Kerri Strug was a member of the US gymnastics team, The Magnificent Seven. They won the US its first-ever gold medal in the women’s team competition back in 1996 at the Summer Olympics held in Atlanta.
Kerri Strug suffered an ankle injury during her first performance at the vault. She was visibly in pain but refused to quit. This photograph captures the moment she lands after her second attempt, holding her pose, while her teammates held their breaths from the sidelines. Her performance was critical to the team’s gold medal hopes.
On October 8, 1956, then American Major League pitcher for the New York Yankees, Don Larsen, was feeling it in his veins. He wasn’t too excited nor intimidated by the importance of the event—the World Series Game 5 versus the Brooklyn Dodgers. He went on to pitch a no-hitter, the extremely elusive perfect game that day; the only one on record during a World Series.

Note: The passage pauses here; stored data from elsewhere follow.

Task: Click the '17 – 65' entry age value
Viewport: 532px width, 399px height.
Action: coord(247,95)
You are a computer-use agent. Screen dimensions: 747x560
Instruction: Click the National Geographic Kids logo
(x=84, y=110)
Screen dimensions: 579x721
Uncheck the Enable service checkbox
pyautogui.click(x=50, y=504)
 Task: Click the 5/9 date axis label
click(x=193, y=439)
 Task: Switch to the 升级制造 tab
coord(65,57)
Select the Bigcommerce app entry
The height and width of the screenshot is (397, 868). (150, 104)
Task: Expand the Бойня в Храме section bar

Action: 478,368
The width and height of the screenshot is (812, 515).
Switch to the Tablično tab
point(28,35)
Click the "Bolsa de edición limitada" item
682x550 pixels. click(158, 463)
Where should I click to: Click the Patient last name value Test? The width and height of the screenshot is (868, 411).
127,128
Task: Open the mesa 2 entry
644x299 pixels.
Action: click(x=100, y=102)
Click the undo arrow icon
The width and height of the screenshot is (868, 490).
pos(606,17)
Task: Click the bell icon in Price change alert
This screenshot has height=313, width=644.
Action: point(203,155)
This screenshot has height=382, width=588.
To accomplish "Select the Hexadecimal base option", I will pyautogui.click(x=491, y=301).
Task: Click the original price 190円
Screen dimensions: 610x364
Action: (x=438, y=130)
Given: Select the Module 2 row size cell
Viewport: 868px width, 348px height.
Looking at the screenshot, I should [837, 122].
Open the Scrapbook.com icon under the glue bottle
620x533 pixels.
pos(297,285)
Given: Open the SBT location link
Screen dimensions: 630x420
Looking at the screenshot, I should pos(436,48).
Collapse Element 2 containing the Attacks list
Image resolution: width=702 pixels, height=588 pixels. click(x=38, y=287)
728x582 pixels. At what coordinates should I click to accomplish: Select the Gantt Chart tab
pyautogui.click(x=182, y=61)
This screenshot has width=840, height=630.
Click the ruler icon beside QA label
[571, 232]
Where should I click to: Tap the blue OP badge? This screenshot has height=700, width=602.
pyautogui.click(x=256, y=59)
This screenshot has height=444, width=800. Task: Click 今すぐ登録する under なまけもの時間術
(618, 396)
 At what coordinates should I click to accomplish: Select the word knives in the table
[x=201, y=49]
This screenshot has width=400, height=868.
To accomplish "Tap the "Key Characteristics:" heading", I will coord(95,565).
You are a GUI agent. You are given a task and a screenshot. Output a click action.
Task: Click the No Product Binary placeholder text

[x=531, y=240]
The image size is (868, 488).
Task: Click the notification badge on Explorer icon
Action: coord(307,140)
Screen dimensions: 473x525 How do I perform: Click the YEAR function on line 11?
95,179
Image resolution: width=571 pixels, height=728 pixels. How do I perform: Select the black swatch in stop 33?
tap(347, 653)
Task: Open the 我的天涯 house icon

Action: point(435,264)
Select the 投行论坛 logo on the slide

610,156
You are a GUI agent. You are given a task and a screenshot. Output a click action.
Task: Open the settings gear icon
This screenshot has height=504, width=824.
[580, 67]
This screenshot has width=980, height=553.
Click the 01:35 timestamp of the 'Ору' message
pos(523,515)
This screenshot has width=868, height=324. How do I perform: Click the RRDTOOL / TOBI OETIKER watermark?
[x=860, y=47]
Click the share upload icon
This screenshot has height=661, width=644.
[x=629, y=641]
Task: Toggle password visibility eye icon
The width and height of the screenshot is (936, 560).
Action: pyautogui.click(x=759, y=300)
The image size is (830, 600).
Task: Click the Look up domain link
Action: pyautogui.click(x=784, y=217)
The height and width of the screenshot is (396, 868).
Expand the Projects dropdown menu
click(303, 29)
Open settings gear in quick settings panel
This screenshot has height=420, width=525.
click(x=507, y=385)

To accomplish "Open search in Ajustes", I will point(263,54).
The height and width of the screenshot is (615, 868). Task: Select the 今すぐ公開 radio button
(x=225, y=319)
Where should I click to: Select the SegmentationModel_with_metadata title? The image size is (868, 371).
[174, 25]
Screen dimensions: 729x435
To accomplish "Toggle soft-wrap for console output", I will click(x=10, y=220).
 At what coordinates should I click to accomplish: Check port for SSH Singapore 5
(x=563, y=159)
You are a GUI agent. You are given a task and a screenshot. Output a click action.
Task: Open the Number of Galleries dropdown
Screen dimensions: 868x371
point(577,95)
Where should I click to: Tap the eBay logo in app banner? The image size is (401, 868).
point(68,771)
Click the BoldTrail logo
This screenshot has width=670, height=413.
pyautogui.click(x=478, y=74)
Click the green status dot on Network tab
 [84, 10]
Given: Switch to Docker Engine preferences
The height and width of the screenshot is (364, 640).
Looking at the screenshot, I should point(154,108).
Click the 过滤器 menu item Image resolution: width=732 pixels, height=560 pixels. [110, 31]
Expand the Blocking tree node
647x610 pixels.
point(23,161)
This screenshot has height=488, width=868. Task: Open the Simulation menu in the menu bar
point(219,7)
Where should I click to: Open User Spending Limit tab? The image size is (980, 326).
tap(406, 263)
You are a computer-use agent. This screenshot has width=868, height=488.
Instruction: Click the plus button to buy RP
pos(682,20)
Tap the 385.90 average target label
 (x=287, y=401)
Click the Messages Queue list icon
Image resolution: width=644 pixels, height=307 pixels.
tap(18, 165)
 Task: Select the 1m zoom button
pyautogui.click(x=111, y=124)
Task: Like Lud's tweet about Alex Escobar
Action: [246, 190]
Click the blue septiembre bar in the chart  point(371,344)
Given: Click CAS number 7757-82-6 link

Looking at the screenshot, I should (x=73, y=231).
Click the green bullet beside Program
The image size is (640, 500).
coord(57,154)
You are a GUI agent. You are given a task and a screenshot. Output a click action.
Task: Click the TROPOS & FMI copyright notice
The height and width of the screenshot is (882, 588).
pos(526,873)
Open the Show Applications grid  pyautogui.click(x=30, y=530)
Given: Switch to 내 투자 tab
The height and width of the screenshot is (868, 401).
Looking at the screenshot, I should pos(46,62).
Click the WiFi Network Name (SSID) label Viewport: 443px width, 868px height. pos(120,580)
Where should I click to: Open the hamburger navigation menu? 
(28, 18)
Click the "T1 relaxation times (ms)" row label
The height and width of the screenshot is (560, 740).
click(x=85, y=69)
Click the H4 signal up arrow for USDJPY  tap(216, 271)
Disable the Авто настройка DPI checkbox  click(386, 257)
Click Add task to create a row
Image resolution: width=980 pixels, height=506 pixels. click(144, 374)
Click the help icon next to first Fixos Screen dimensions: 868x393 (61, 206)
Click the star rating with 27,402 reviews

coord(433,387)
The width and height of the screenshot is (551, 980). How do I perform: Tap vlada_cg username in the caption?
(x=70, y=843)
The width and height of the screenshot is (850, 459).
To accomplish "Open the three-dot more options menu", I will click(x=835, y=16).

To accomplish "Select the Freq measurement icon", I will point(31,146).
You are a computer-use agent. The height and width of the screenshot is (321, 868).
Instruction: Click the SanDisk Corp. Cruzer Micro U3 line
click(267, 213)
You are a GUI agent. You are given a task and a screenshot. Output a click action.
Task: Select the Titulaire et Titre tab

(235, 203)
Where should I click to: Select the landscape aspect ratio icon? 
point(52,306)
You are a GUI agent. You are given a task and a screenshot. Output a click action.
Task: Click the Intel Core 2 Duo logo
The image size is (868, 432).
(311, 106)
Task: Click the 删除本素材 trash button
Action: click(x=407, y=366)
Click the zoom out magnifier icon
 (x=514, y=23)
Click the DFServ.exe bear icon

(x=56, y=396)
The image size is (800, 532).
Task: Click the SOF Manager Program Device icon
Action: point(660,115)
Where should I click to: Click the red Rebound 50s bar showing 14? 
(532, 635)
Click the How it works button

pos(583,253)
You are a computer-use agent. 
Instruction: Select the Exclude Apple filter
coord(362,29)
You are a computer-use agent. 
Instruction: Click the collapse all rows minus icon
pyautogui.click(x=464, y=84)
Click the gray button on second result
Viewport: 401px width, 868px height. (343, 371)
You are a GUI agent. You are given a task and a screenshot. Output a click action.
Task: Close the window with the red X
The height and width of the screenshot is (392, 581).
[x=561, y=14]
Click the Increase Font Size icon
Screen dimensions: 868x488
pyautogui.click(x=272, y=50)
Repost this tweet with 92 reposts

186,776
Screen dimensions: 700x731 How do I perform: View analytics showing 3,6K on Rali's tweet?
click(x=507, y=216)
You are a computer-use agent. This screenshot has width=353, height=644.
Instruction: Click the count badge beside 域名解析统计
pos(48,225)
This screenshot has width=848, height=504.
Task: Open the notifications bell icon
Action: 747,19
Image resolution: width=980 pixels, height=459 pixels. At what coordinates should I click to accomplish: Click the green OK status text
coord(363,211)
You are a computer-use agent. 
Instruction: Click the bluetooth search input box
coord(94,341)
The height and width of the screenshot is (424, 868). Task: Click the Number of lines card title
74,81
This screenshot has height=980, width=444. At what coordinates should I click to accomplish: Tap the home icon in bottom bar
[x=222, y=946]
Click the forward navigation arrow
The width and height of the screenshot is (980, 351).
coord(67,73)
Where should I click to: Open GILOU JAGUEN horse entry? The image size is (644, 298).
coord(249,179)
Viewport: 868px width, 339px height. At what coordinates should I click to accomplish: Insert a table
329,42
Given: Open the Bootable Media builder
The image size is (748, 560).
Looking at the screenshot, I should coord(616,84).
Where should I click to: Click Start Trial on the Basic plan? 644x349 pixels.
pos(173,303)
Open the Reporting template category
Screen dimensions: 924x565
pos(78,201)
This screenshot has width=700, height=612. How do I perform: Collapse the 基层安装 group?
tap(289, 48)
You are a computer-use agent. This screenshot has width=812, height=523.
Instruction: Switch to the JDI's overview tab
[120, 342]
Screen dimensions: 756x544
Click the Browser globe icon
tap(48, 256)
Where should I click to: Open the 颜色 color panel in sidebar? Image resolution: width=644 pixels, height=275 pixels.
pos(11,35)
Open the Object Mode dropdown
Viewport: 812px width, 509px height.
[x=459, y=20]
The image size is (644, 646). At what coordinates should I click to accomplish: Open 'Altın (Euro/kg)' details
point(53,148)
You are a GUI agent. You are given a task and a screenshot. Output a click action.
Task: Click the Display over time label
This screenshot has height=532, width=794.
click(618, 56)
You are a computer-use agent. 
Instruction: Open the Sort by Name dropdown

This once-in-a-lifetime moment is captured in this photograph. Don Larsen runs to hug his teammate and catcher Yogi Berra at the Yankee Stadium. They won the Series in 7 games.
The NBA had a crazy year from 1961-62. The defense playing practically disappeared, and the number of possessions each team had per game sky-rocketed. Beyond Wilt Chamberlain, almost no one gained anything more from this offensive boom. Unless you were Oscar Robertson, his triple-double average was buoyed by the fact that the team points per game average that year (118.8) was the highest in the league's history.
Of course, we will never see that little emphasis placed on defense ever again, so the probability of a player being able to maintain that kind of output for an entire season is non-existent.
The Magic Bird
Earvin “Magic” Johnson and Larry Bird are photographed together here, in a game between Michigan State and Indiana State on March 26, 1979. They seem to be in a bit of a discussion about ball possession. Their iconic rivalry that would go on for years into pro basketball all started here, where Magic’s Michigan State basketball team would go on to beat Indiana to win the 1979 NCAA finals.
They both retired from the NBA as legends and turned their rivalry into a lasting friendship. Whenever basketball fans talk about the 80s—the Lakers and the Celtics in particular—these two rivals are reborn.
By simply judging this photograph, one would not know that Jackie Joyner-Kersee used to suffer severe asthma. But her discipline and dedication as a track and field athlete would help her overcome this and many other obstacles. She is ranked among the greatest athletes in long jump and heptathlon.
On Sept. 29, 1988, the four-time Olympic gold medalist leaped 7.40 meters to set what was then an Olympic record in the long jump before an ecstatic crowd in Seoul, Korea. There were many rumors at the time linking her to supposed illegal substance use, but investigations would never prove any such claims.